Frequently Asked Questions
Can my dog bathe in a chlorine pool?
Yes. In a pool with the correct chlorine levels, bathing is safe for most dogs: the concentration in the water is very low. The real risks are the concentrated chlorine (pills and granules, which are corrosive if bitten) and the lack of subsequent cleaning, which can dry out the skin and fur.
What do I do if my dog drinks pool water?

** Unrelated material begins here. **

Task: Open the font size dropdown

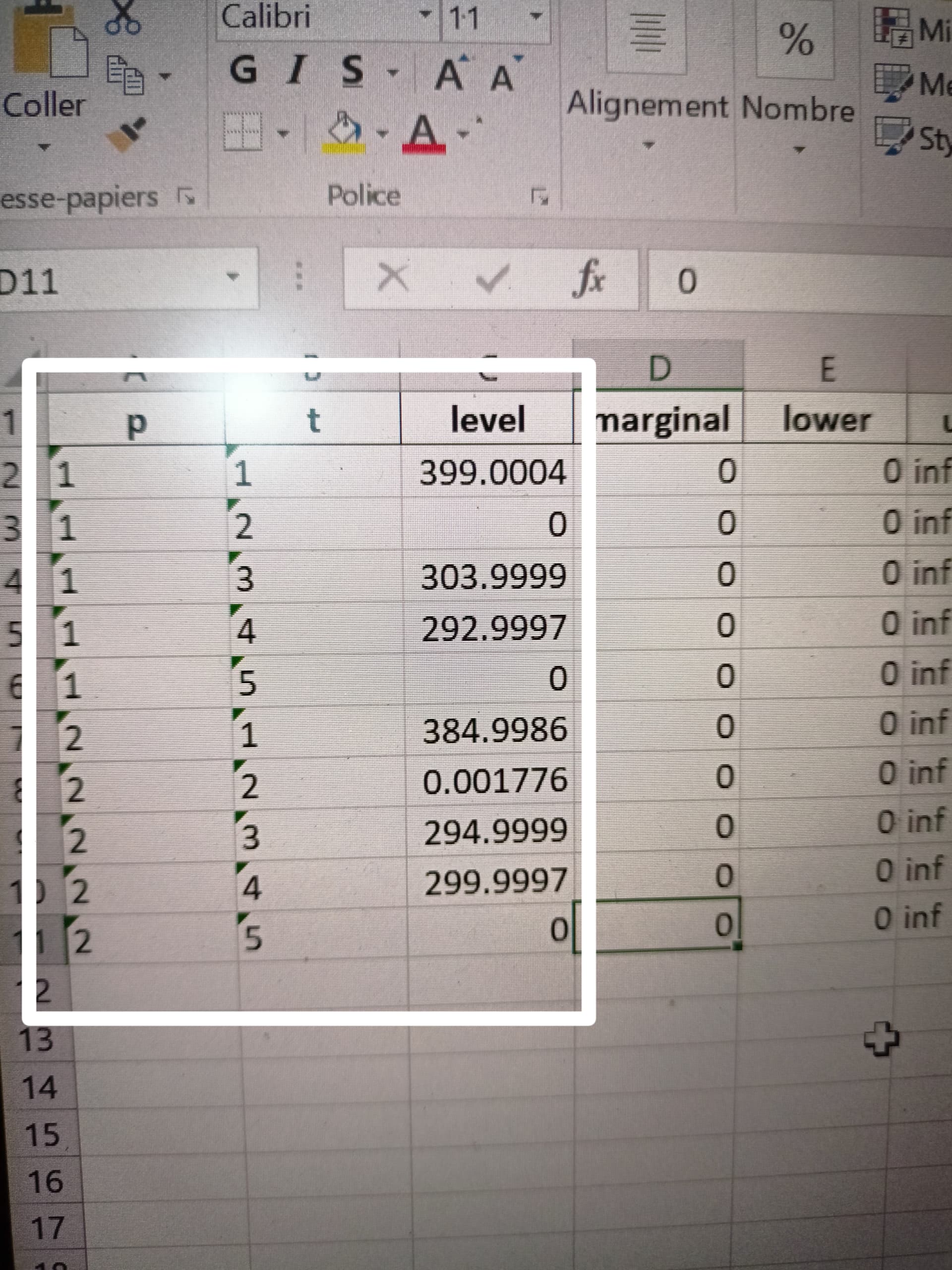Action: point(535,16)
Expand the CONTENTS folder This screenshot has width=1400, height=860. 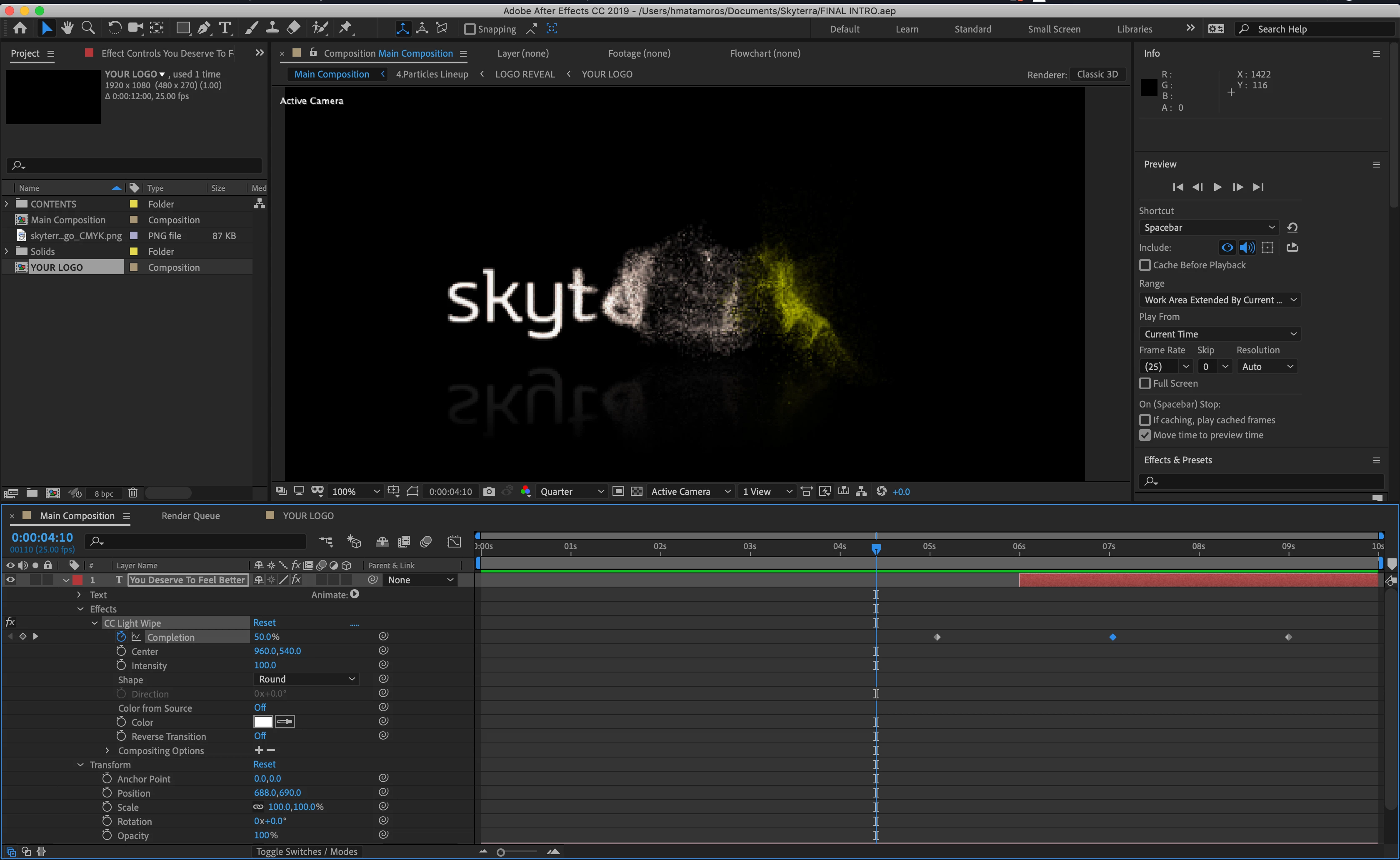[x=7, y=204]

Occasional sips usually do not cause problems. If you drink too much, you may vomit or have digestive irritation, and in extreme cases of massive intake, there is a risk of hyponatremia. Always offer cool water by the pool and go to the veterinarian if after the bath he is lethargic, repeatedly vomits or shows a lack of coordination.
How long can a dog swim in a row?
It depends on your physical condition, age and race, but as a rule of thumb it works well to take breaks every 10-15 minutes of intense water play.
Is it true that all dogs can swim by instinct?
No, they all kick when they fall into the water, but brachycephalic breeds like the Bulldog or the Pug can barely stay afloat, and those with long bodies and short legs wear out quickly.
How do I protect my dog from the pool when I’m not home?
With real physical barriers: a perimeter fence with a self-closing door, a rigid weight-bearing blanket or, as a reinforcement, a diving alarm. A flexible tarp is useless: if the dog walks on it, it gives way and catches it. And always show him where the exit is, in case he falls into the water one day.
Are salt pools safer for dogs?
They are usually a little gentler on the skin and eyes, but they are not “chlorine-free” pools: the electrolysis equipment generates chlorine from the salt.